━━━ MATERIAL PROVIDED

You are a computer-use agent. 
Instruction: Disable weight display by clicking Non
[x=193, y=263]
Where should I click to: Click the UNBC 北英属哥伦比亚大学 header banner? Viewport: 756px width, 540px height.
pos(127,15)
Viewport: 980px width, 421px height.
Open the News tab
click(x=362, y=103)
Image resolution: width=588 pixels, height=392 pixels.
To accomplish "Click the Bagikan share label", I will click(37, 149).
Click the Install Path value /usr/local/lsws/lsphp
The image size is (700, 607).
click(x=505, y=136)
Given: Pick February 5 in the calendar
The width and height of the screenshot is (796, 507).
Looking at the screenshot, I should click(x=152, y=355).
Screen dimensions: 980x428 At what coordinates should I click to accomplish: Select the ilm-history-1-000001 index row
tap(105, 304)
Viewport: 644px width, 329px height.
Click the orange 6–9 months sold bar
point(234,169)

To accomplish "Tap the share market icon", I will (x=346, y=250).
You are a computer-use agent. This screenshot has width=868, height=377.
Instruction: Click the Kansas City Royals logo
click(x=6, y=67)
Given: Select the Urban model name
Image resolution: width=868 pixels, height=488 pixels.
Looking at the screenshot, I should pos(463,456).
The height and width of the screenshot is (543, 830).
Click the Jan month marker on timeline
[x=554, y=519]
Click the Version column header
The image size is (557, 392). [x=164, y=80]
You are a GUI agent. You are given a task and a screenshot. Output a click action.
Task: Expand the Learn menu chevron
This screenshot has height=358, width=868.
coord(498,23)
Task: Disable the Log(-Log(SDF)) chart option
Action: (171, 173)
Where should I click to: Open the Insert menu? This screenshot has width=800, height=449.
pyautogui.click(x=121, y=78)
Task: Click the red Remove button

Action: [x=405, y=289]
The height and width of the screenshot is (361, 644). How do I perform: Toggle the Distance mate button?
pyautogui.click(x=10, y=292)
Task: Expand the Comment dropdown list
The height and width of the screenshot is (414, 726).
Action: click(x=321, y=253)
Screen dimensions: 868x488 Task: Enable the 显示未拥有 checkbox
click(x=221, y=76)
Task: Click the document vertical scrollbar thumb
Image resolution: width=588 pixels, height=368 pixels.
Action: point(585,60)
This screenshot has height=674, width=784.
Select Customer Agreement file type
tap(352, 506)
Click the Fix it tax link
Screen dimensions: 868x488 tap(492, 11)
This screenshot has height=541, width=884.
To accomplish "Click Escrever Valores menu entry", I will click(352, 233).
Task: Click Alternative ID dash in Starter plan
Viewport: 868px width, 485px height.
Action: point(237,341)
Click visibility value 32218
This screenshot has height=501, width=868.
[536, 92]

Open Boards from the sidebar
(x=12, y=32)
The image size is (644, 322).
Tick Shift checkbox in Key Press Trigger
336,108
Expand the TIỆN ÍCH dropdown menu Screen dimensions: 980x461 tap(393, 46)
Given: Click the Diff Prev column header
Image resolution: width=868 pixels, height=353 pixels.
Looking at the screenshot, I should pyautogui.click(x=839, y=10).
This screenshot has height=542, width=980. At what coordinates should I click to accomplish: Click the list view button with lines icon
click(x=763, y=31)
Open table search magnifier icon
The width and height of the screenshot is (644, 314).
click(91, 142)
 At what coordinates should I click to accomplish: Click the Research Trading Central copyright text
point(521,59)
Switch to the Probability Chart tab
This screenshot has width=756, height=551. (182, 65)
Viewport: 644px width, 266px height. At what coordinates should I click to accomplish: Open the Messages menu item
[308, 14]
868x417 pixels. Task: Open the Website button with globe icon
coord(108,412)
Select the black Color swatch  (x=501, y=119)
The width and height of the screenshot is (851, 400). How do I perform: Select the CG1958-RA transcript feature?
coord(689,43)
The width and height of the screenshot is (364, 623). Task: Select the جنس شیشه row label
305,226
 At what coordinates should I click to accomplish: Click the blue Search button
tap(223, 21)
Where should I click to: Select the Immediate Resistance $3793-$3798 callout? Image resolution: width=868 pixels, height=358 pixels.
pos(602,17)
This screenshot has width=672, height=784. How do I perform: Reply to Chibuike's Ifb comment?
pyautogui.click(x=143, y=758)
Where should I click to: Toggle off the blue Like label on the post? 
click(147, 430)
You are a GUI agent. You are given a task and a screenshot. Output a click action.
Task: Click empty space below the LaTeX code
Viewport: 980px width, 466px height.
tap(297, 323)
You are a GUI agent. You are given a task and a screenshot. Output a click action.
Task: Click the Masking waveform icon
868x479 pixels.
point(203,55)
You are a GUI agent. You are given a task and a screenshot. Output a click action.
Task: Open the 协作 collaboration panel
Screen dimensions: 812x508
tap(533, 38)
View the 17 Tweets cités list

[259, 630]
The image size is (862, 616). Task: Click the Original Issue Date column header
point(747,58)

━━━━━━

REQUIREMENT -> Report every line of the records that contains the word "share".

EXERCISE SOLUTION ->
To accomplish "Click the Bagikan share label", I will click(37, 149).
To accomplish "Tap the share market icon", I will (x=346, y=250).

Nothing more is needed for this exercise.